Although Mr. Kingston made no reference to Doolin’s situation, he was concerned about a general situation that he believed the volunteers were going through.
“I don’t know what the problem is in Doolin at this point,” Kingston told RTÉ. “I don’t know why the unit was closed when there are capable volunteers. “
But Mr Kingston said he felt there was a “symptomatic” problem across the industry regarding volunteers.
There was, he said, a “litany of failures” regarding volunteer security and “global security”.
“There have been so many serious issues,” said Mr. Kingston. “He needs a root and branch examination.

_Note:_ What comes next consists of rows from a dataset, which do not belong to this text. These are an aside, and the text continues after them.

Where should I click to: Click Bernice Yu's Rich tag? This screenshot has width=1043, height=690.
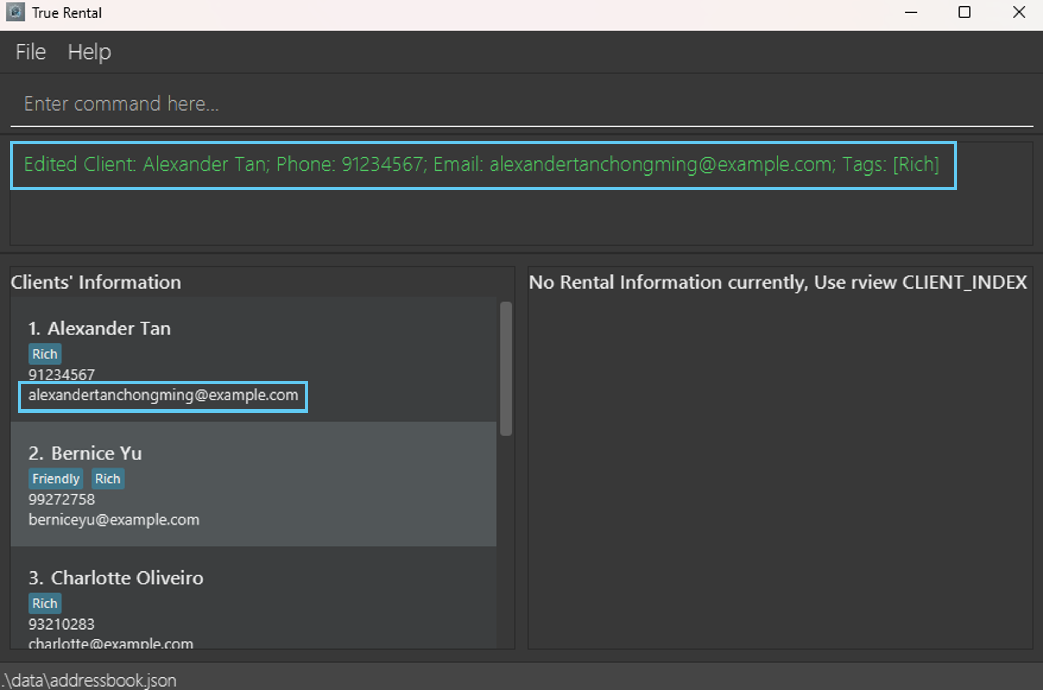point(108,479)
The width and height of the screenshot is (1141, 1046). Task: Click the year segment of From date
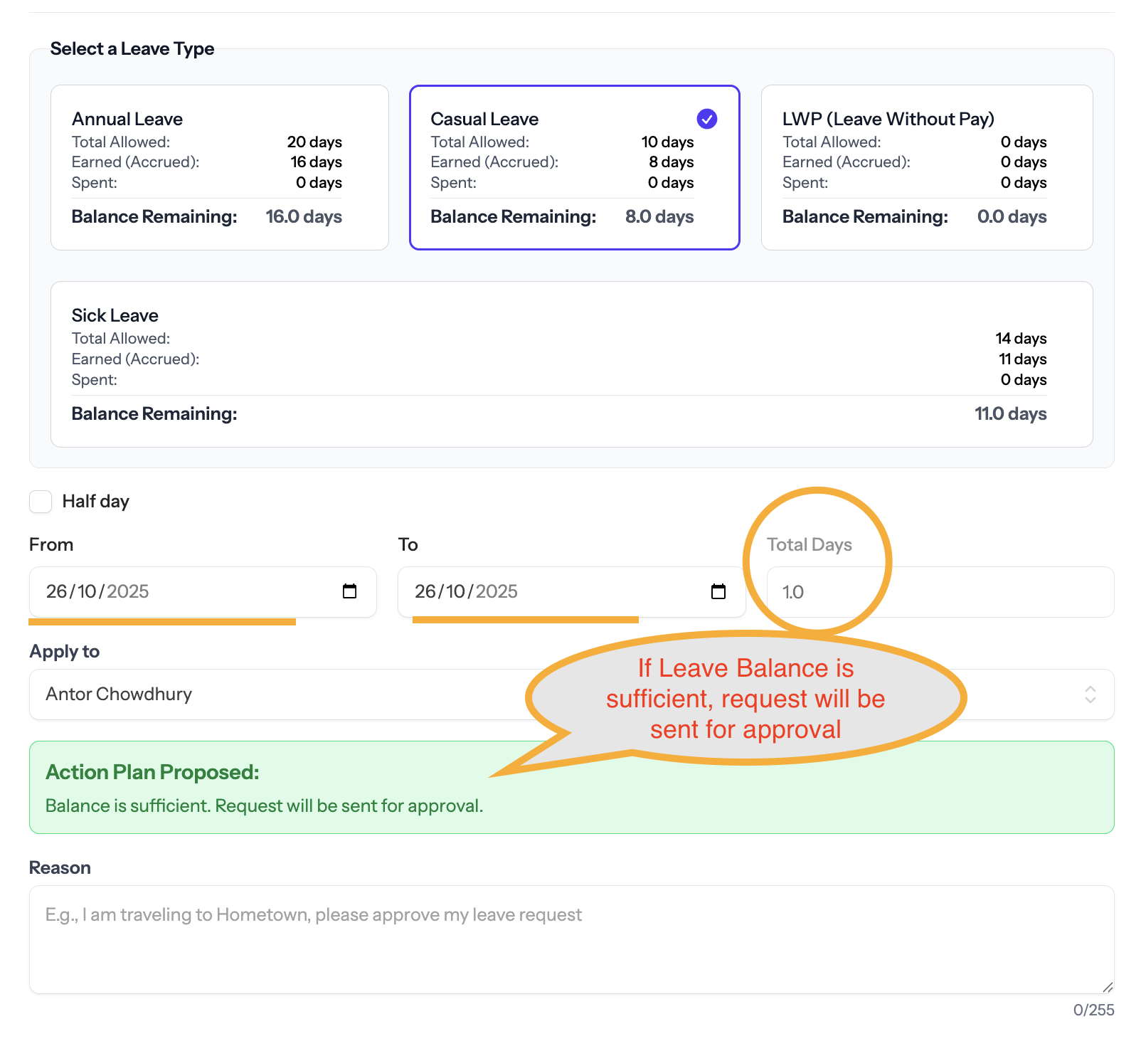[x=128, y=591]
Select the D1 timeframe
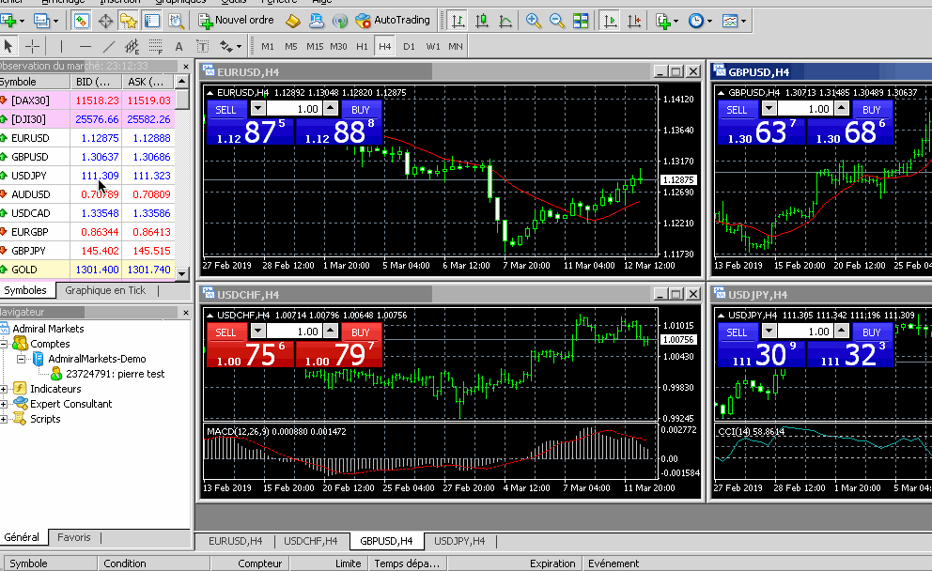 409,46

“It’s pretty clear from what I’ve heard of the Irish Coast Guard issues, there are some very well meaning people in management and units in Ireland that are working very well.
“But… there are serious problems…. with many stories I have heard about harassment and bullying, some members with suicidal tendencies.
“When you hear these allegations, it is extremely serious… they must be dealt with.”
Mr Kingston also pointed to a recent annual report from the Comptroller and Auditor General which highlighted a delay in the use of night vision goggles, while rescue teams were also criticized.
He said there was a “problem” with the maritime decision-making with the way she investigated issues.
He also highlighted the passing of Caitriona Lucas, 41-year-old librarian and mother of two, and forward coxswain, who died on September 12, 2016, after offering to assist Irish Coast Guard Unit Kilkee in a search for a missing man.
Irish Coast Guard volunteer Bernard Lucas recently called for a new investigation into the cause of his wife’s death off the coast of Clare.
Mr Lucas had wondered why the investigation had not looked into alleged issues with personal locator beacons and other equipment issues.
Earlier this year, the Irish Coast Guard called a Marine Accident Investigation Board (MCIB) report on the incident “flawed” and “misleading”.
He said there had been a “big leap” in drawing broader conclusions about safety standards on the basis of a “tragic accident”.
The Independent.ie has asked the Department of Transportation for comment on the issues raised.